Professor Larry Cunningham, the director of the Center for Trial and Appellate Advocacy at St John’s University School of Law, rightly reminded journalists that the US “does not have one system [of criminal justice]. Instead, we have a system for all 50 states, plus the District of Columbia … each individual state having its own governments.” Murder is prosecuted at the state level. 

And yet a failure to charge police officers appears to be a countrywide problem. Research group, Mapping Police Violence, said that police killed 1,099 people in 2019 — three each day in the US. Despite being only 13% of the population, black people accounted for 24% of the victims. No prosecutions have been brought in 99% of police killings in the period from 2013 to 2019, the group added.

Charges have now been laid against Derek Chauvin. His colleagues Tou Thao, J Alexander Kueng, and Thomas K Lane have also been charged with failing to prevent Floyd’s death.

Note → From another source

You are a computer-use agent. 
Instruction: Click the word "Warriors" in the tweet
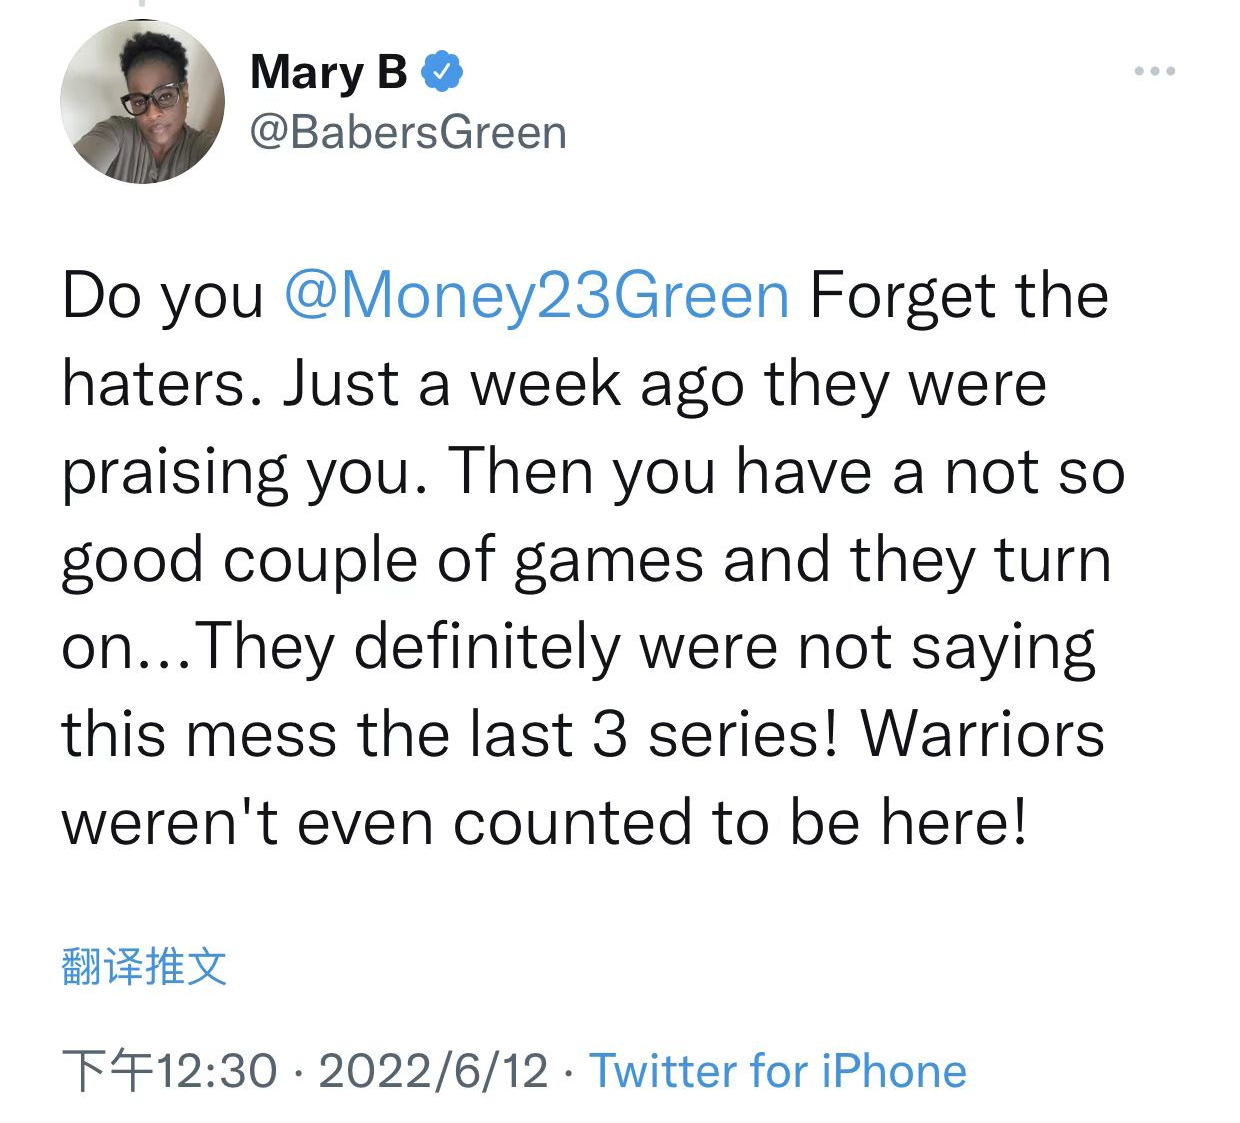point(983,735)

On hearing news of the charges, Minneapolis and Washington DC protesters broke into a celebratory chant: “We got all four! We got all four!”

Systemic inequality

The gravity of the situation facing the US is highlighted by the public interventions of George W Bush and Barack Obama. Custom discourages former US presidents from commenting on their successors, but these issues are too serious to ignore. Bush made a unifying statement, while Obama went further, urging protesters to continue to make “the status quo uncomfortable”.

The current president, meanwhile, has been widely mocked for retreating to a bunker under the White House in the face of the protests in Washington, DC. But the reaction of President Donald Trump’s administration is more insidious: not only has the government mobilised the National Guard and put the military on standby, but it has also sought to blame foreign adversaries for the country’s troubles.

National Security Adviser — singled out China, Iran and — somewhat bizarrely — Zimbabwe. He accused Zimbabwe of taking pleasure in America’s woes. “There will be a response. It will be proportional. This is not something that our adversaries are going to get away with for free,” he said.

Also ranged against the Black Lives Matter protests are a number of well-armed shadowy white nationalist militia groups. It has been notable that despite patrolling in public places in uniforms and rifles, and even invading public buildings, these groups have been treated with kid gloves by the police.

That’s exactly the kind of systemic inequality that the Black Lives Matters protests are designed to challenge — and it shows why, even if this round of protests dies down, it won’t be long before black Americans and their allies will take to the streets again.